Considerando il perdurare della violentissima aggressione verbale anticroata dei serbi, e del mantenimento da parte della sinistra croata di  posizioni nostalgiche filotitoiste, anticattoliche e giustificazioniste delle stragi partigiane e cetniche della Seconda Guerra Mondiale, tale bacino elettorale è praticamente inesauribile. Esso è destinato a esistere anche in futuro: basti pensare alle decine di migliaia di giovani che, bandiera croata alla mano, affollano i concerti del cantante Marko Perković Thompson (vedi le immagini, del tutto inconcepibili per la mentalità italiana, del concerto di Knin del 5 agosto 2015), il maggiore rappresentante del filone identitario-cattolico-patriottico (ma mai nazionalista) della scena musicale pop e rock croata, e vero spauracchio della sinistra croata e dell'establishment serbo, il cui primo figlio è stato tenuto a battesimo proprio da Miroslav Škoro.

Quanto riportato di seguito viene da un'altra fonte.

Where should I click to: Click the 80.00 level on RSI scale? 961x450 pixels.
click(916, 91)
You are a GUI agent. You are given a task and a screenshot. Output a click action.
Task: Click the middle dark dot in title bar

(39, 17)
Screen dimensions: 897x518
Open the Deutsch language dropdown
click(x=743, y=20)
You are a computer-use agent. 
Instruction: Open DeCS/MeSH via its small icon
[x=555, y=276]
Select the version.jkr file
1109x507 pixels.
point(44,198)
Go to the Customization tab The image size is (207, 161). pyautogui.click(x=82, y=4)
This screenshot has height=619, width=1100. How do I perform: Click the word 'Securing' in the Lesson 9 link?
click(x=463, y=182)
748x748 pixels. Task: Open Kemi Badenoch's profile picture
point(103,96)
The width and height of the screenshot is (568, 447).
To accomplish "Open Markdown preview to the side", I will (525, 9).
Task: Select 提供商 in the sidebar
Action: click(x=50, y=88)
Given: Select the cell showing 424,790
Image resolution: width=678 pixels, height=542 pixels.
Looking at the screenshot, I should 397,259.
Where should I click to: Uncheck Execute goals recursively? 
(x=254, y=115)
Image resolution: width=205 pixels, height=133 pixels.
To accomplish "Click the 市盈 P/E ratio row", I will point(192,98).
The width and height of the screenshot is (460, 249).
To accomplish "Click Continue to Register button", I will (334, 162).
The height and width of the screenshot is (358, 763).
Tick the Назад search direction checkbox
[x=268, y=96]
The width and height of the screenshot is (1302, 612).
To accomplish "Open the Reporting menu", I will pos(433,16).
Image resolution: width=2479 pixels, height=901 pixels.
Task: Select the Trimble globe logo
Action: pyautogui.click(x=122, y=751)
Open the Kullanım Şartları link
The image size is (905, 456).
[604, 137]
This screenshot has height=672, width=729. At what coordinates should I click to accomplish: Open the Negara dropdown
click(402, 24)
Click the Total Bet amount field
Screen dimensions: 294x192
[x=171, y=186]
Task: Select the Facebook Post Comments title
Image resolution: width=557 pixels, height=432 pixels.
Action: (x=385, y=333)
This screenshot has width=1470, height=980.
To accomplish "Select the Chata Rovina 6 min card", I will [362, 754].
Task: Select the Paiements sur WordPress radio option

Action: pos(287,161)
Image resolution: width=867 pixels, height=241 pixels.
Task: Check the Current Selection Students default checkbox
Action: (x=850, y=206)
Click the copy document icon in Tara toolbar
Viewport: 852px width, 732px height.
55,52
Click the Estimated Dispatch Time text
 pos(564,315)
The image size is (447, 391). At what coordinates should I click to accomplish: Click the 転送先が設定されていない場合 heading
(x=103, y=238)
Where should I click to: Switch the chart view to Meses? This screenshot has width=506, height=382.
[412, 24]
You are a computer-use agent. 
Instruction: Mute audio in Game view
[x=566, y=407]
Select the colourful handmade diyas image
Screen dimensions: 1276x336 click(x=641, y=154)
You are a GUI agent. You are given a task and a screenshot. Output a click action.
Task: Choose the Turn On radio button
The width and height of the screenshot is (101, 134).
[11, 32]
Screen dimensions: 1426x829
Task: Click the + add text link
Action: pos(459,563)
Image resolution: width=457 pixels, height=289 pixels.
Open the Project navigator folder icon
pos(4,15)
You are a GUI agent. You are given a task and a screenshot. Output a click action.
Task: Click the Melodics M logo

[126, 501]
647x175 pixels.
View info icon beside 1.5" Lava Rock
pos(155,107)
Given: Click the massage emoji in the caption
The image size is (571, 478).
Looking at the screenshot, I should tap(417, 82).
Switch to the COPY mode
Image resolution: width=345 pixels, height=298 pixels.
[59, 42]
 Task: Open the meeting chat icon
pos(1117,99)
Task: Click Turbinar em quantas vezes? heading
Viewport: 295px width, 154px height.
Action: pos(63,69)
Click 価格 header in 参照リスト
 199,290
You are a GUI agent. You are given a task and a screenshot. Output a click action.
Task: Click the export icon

È assai prevedibile che per guadagnare i voti dei simpatizzanti di Škoro nelle prossime due settimane Kolinda Grabar-Kitarović accentuerà i toni cattolico-patriottici e punterà allo scontro di visione del mondo tra lei e l'ateo Milanović. Lo spauracchio di cinque anni di presidenza di Milanović forse convincerà molti elettori di centro-destra poco inclini all'HDZ a votare lo stesso per la presidente uscente, tuttavia difficilmente ciò potrà avvenire in una misura sufficiente, poiché sarà impossibile fare dimenticare cinque anni di parole non accompagnate dai fatti e soprattutto la scarsa consonanza di certe idee e abitudini personali della presidente con la sua asserita fede cattolica.